De cara, Gilson comentou que ela apresentava uma postura bem tensa, e propôs um exercício. Como o violão estava seguramente apoiado nas pernas de Rose, o professor pediu que ela soltasse o violão, deixando os braços relaxados. Aconselhou, ainda, que ela tentasse ao máximo ignorar que estava na frente de todo mundo, olhasse para um ponto fixo na parede do fundo da sala e só… existisse. Entrasse no estado mais relaxado que pudesse acessar naquele momento. Enquanto isso, ele pedia para a turma pensar em qualquer intérprete foda se apresentando: todos fazem isso calmos, e a postura deles não mente — eles fazem o que sabem tranquilamente. Pediu para a aluna ir aproximando os braços do violão. Era notável: quanto mais próximos os braços dela ficavam do instrumento, mais tensa a postura dela voltava a ficar.
Foi aí que Gilson mencionou a ansiedade pela primeira vez durante essa conversa: “Eu entendo sua ansiedade de pegar o violão e sair tocando, de fazer tudo certo, de lembrar quais notas tocar. Mas adiantar todos esses passos na sua cabeça antes de realizá-los vai tornar o trabalho muito mais árduo. Dá pra fazer tudo isso com calma. A ansiedade só serve pra deixar seus músculos mais tensos e doloridos, dificultando a atividade”.
O professor perguntou se os dedos dela doíam, pergunta respondida afirmativamente pela aluna. Prontamente, ele perguntou se, ao tocar um violão, os demais alunos ali presentes apertavam a corda para que ela encostasse no traste ou no braço. Essa é a hora em que eu vou jogar a foto de um violão pra explicar o que são esses elementos.

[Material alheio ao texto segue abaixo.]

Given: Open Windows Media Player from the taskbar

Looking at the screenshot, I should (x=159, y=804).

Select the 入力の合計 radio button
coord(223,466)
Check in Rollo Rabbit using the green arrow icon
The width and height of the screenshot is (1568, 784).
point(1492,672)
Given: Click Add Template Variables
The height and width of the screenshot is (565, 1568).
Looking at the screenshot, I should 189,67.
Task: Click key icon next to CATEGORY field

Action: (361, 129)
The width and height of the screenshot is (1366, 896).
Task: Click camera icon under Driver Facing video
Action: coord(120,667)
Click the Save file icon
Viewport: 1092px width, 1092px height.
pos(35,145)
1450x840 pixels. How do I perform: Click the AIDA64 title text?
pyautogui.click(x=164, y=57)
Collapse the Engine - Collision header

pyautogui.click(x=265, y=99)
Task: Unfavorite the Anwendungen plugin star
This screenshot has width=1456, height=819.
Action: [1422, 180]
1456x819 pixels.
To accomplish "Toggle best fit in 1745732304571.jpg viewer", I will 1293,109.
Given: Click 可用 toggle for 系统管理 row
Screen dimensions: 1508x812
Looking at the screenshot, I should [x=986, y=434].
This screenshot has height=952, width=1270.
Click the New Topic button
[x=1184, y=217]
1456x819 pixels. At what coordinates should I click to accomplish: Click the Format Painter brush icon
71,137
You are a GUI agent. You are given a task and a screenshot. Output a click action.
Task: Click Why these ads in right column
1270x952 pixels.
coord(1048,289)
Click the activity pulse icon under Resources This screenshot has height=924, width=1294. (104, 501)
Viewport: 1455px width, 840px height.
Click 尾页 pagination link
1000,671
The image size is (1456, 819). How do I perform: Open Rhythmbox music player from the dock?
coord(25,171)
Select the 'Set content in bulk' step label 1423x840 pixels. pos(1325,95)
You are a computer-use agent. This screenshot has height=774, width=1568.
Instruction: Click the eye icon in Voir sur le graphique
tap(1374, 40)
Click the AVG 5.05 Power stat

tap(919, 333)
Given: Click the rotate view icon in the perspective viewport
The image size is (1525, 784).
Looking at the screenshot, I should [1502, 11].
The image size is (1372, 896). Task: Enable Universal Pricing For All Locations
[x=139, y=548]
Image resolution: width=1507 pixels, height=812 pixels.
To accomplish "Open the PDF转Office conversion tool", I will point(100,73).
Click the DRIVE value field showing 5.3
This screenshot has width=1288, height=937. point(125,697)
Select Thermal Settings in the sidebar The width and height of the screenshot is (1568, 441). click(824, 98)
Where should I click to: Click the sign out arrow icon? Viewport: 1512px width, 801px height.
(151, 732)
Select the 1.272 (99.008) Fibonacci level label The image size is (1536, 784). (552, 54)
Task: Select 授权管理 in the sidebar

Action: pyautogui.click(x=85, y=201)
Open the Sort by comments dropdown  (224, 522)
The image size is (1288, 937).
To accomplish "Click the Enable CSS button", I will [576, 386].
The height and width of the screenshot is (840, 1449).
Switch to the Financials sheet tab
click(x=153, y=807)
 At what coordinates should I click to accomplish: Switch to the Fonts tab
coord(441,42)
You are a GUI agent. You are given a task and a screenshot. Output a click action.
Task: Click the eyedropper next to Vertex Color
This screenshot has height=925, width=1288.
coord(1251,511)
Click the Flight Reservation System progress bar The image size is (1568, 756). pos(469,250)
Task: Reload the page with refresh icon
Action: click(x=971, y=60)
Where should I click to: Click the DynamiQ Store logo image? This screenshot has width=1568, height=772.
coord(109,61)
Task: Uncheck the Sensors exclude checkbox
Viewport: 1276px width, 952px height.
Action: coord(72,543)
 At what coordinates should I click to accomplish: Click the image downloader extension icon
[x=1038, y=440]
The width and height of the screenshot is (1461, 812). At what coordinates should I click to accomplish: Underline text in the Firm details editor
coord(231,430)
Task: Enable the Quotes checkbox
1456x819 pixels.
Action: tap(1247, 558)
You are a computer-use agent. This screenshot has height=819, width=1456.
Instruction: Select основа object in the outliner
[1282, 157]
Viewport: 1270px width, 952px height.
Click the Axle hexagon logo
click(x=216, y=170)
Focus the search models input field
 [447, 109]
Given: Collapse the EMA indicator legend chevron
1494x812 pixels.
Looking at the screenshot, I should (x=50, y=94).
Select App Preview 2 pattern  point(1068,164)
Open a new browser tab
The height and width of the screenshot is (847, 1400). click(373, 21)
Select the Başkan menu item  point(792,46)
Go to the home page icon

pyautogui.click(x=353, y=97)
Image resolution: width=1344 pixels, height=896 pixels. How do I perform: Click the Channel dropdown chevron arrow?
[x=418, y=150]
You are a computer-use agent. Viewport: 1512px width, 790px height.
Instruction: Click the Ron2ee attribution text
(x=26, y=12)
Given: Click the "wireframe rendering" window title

Ninguém quis arriscar uma resposta, parte para não quebrar aquele silêncio de devoção às palavras do professor, parte com aquele “medo de dar a resposta errada”. Assim, ele jogou uma verdade que fez até os estudantes de longa data dessa arte abrirem a boca em um perfeito “o”: a vibração da corda, motivo da emissão do som, acontece da extremidade da corda presa ao rastilho até… o traste mais próximo à casa pressionada. Isso significa que não importa em qual ponto de uma casa você aperta a corda, o som vai ser o mesmo porque a corda vibra até o traste. E o traste é um relevo no braço do violão.
Por sua vez, isso significa que a força necessária para a corda ser pressionada contra o traste é menor que a força necessária para a corda ser pressionada contra o braço do violão. Foi um consenso entre os alunos ali presentes que todo mundo pressionava as cordas contra o braço, com o objetivo de encostar esses dois elementos. Ou seja, aplicando uma força maior que a necessária. Deixando os dedos doloridos para emitir o mesmo som que um dedo menos dolorido pode fazer soar perfeitamente. Assim, Gilson solta a frase que eu anotei, grifei e não descansei até transformar o ocorrido em texto:
A ansiedade não é um estado natural.
As nossas vidas já são corridas, o que nos deixa condicionados a partir para as coisas munidos de muita tensão. A gente esquece que o nosso estado natural é de relaxamento. A ansiedade de fazer uma coisa só traz mais obstáculos para sua realização. É preciso, portanto, não sair do estado natural antes de uma tarefa. Assim, não será um fardo executá-la.
É com esse papo de coach que eu me despeço. Pela atenção de todos que continuaram lendo até aqui, obrigada. Ao professor Gilson: mais um muito obrigada.